[WHAT YOU SHOULD DO]:
Where the string "Given" shows up in a line of the records, copy that line.

Dataset records:

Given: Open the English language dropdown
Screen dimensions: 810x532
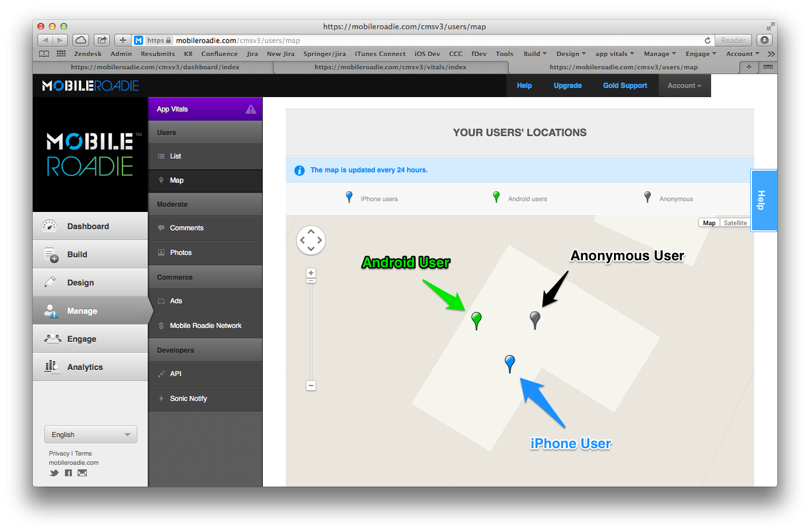Looking at the screenshot, I should [91, 434].
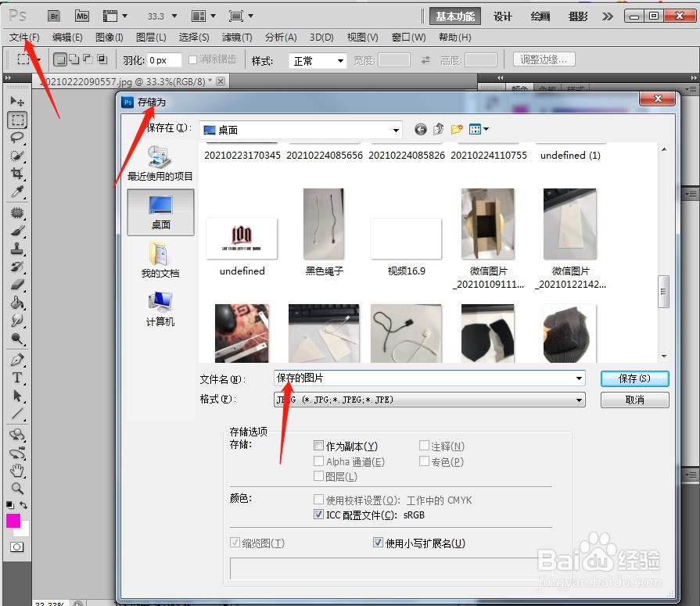Click the 取消 button
Viewport: 700px width, 606px height.
coord(634,399)
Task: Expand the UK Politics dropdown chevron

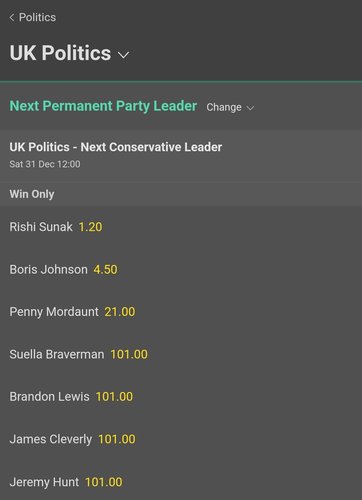Action: (x=123, y=55)
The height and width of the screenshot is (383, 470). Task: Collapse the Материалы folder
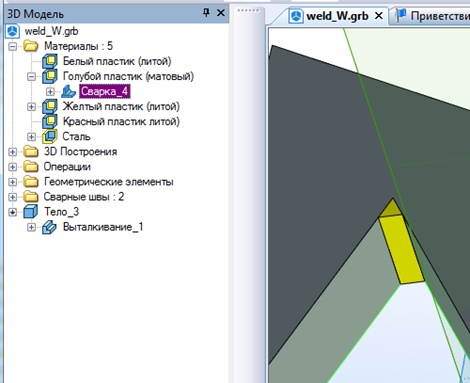coord(12,46)
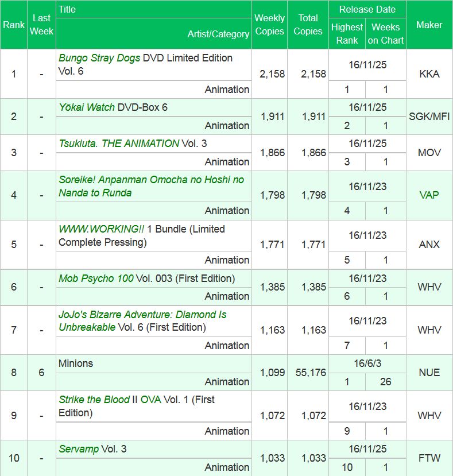Image resolution: width=453 pixels, height=476 pixels.
Task: Click the Mob Psycho 100 link
Action: click(x=96, y=278)
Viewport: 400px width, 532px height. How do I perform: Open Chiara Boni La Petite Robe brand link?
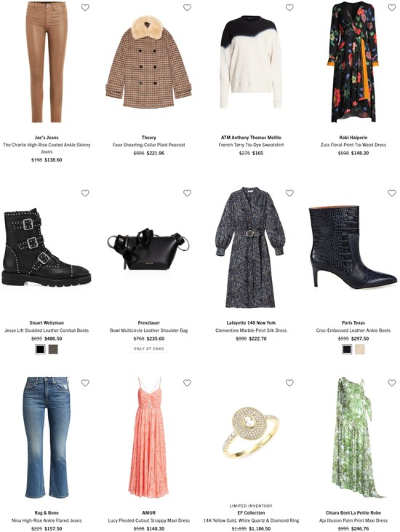point(353,512)
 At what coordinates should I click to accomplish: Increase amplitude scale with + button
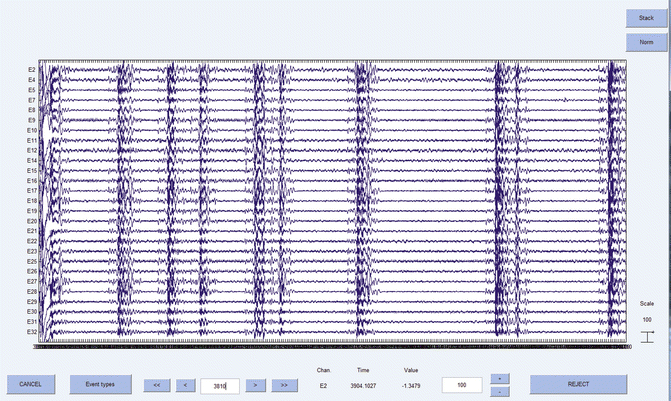(x=500, y=378)
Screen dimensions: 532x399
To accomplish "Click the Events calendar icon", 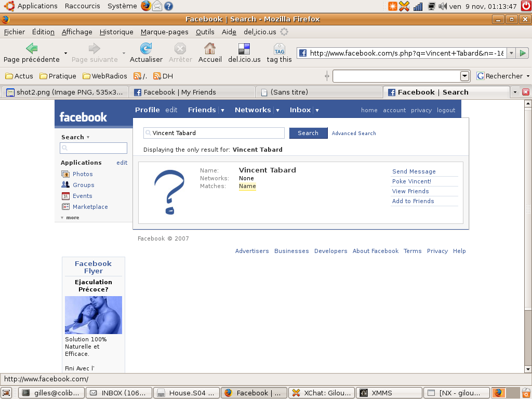I will pos(65,196).
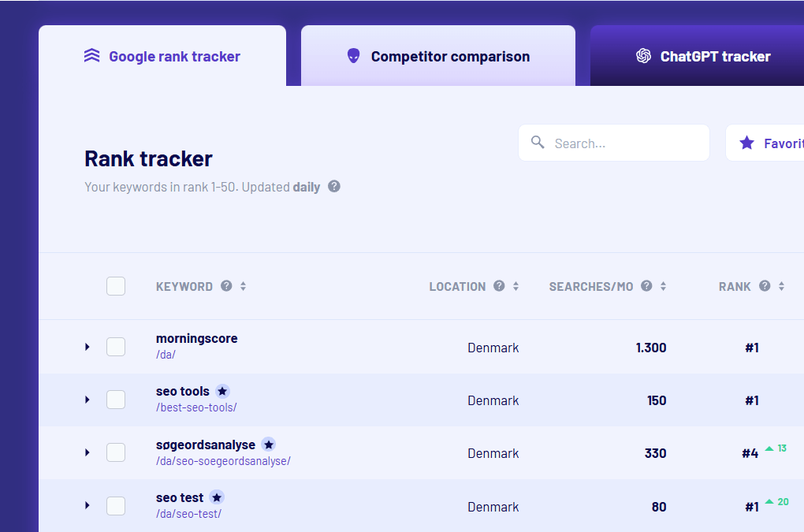Screen dimensions: 804x532
Task: Click the ChatGPT logo icon on the tracker tab
Action: click(642, 56)
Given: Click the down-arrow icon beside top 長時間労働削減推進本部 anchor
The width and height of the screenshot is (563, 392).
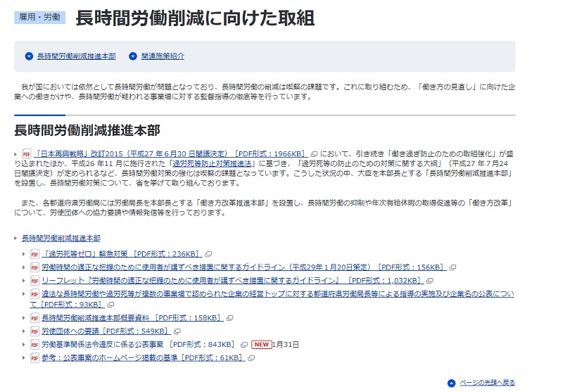Looking at the screenshot, I should [x=29, y=56].
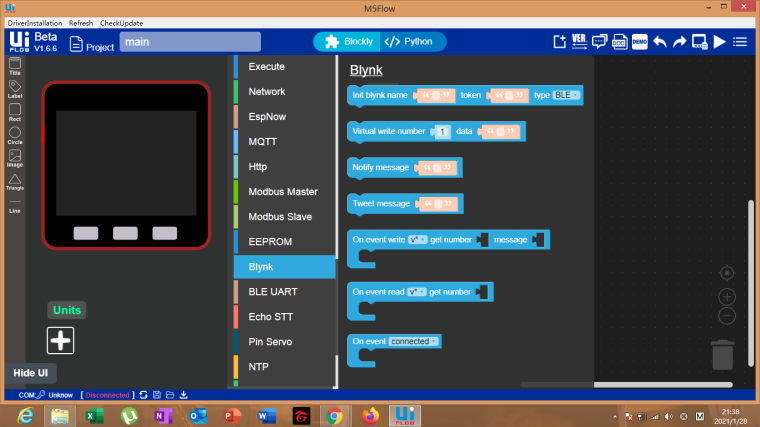The image size is (760, 427).
Task: Open the BLE type dropdown in Init blynk block
Action: click(566, 95)
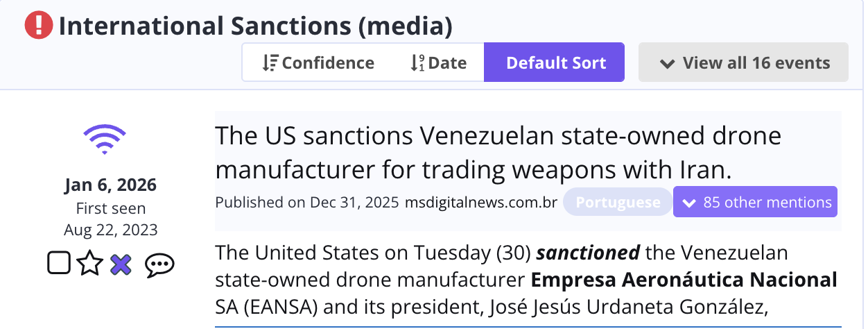Click the Portuguese language badge
The width and height of the screenshot is (868, 329).
click(618, 203)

[EXERCISE OUTPUT]:
Given: Open the English language dropdown
Given: Click the down-arrow icon beside top 長時間労働削減推進本部 anchor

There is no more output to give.